Постепенно серое небо залилось оранжевым цветом, и вот первый всплеск огня выскользнул из-за края земли.
Палома сидела и наблюдала за морем, стараясь представить все, что происходит под гладкой, тихой поверхностью воды. Ей хотелось однажды встретить рассвет под водой. Хобим сказал ей когда-то, что именно во время рассвета морская жизнь оживляется больше всего — это время наиболее активного движения, перемен, а также время приема пищи.
Он сказал, что так бывает в любом море, но особенно это заметно в море Кортеса, потому что здесь жизнь сосредоточена в определенных местах.

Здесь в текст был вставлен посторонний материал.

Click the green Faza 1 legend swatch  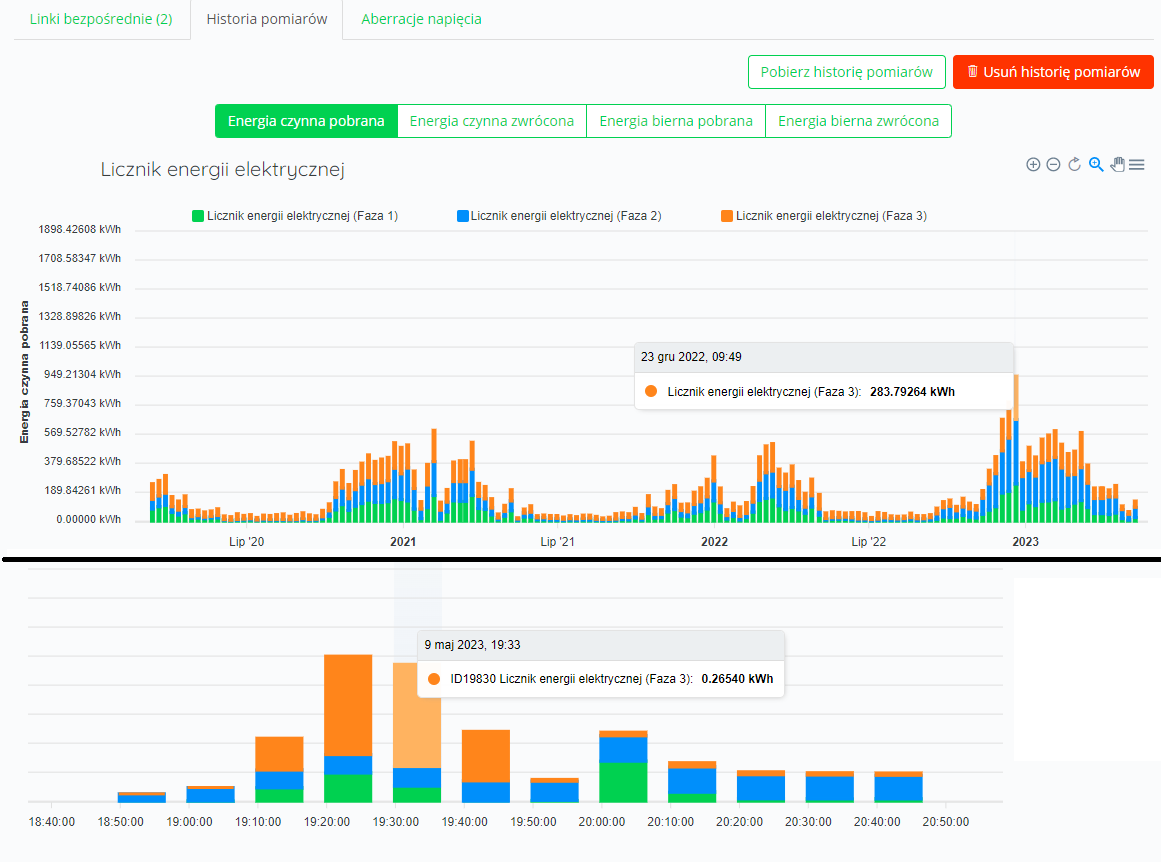click(198, 216)
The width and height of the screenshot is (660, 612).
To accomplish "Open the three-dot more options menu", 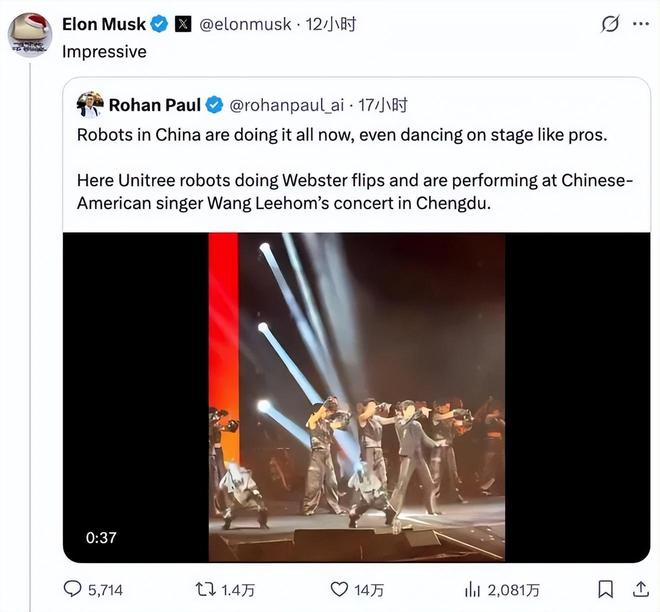I will tap(641, 24).
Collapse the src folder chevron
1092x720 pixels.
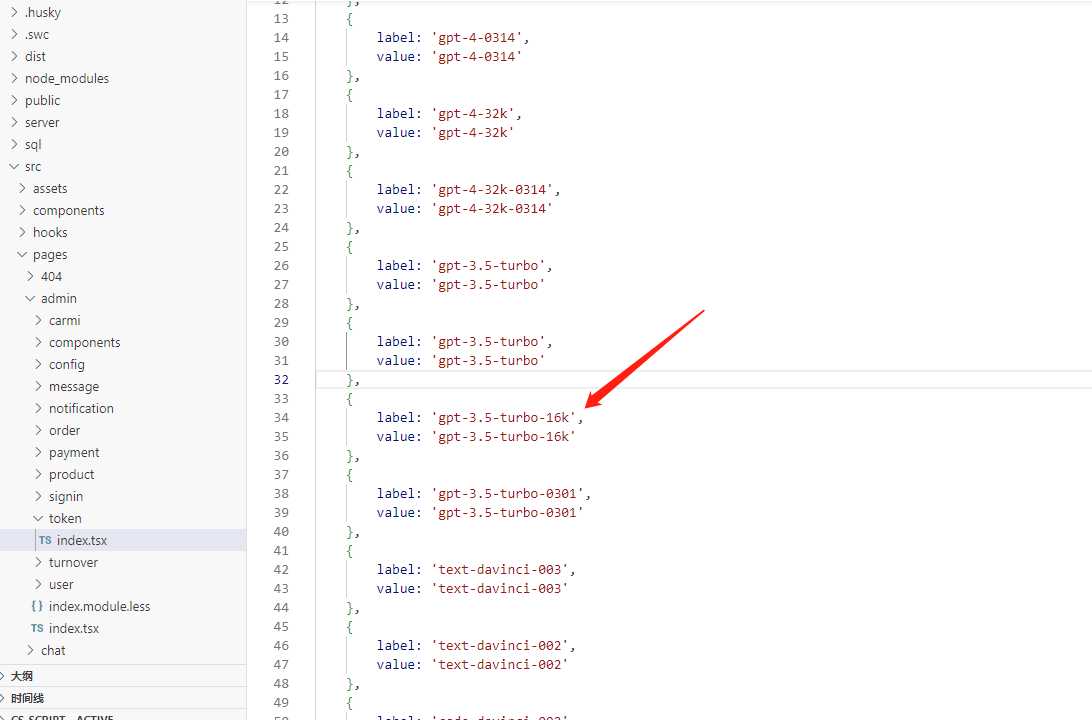tap(14, 167)
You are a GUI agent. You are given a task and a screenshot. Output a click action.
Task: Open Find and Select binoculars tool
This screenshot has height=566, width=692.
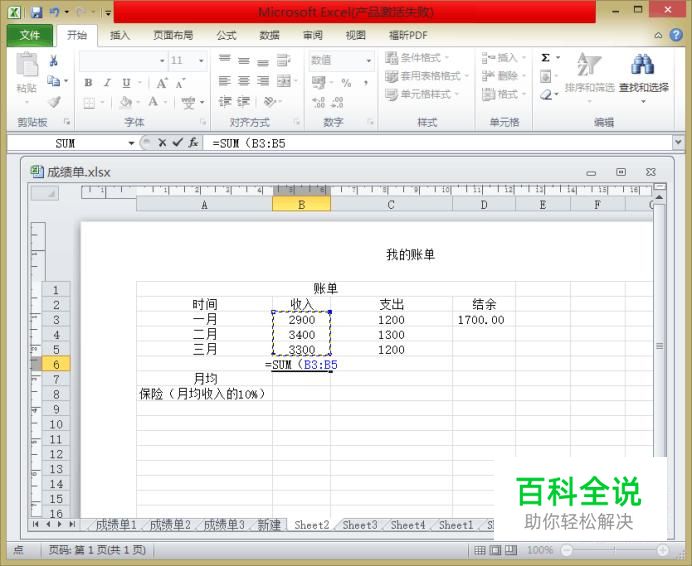[x=643, y=77]
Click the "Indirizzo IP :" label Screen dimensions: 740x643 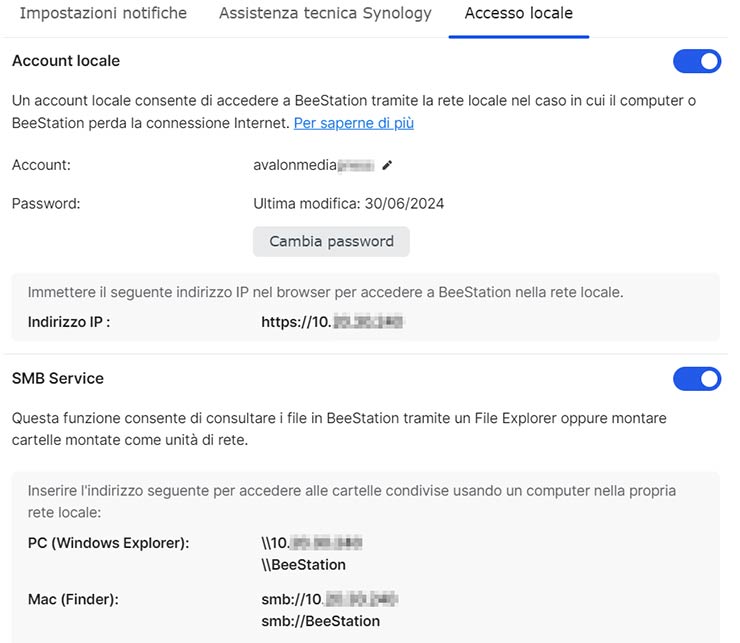coord(69,322)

В результате землетрясения, которое разорвало на части рубашку континентальной Мексики и создало море Кортеса, глубоководным рыбам пришлось искать пропитание в мелких водах, а животные, которые никогда не видели солнечного света, вдруг оказались в ярко освещенных местах, и в целом вся морская суета сосредоточилась в нескольких местах, у так называемых подводных гор.
Хобим получил свои познания в геологии от родителей, а также собирая по кусочкам информацию от ученых, которые время от времени приезжали на остров Санта-Мария, чтобы изучать акул. Объяснения, которые он давал Паломе, всегда были простыми и незатейливыми.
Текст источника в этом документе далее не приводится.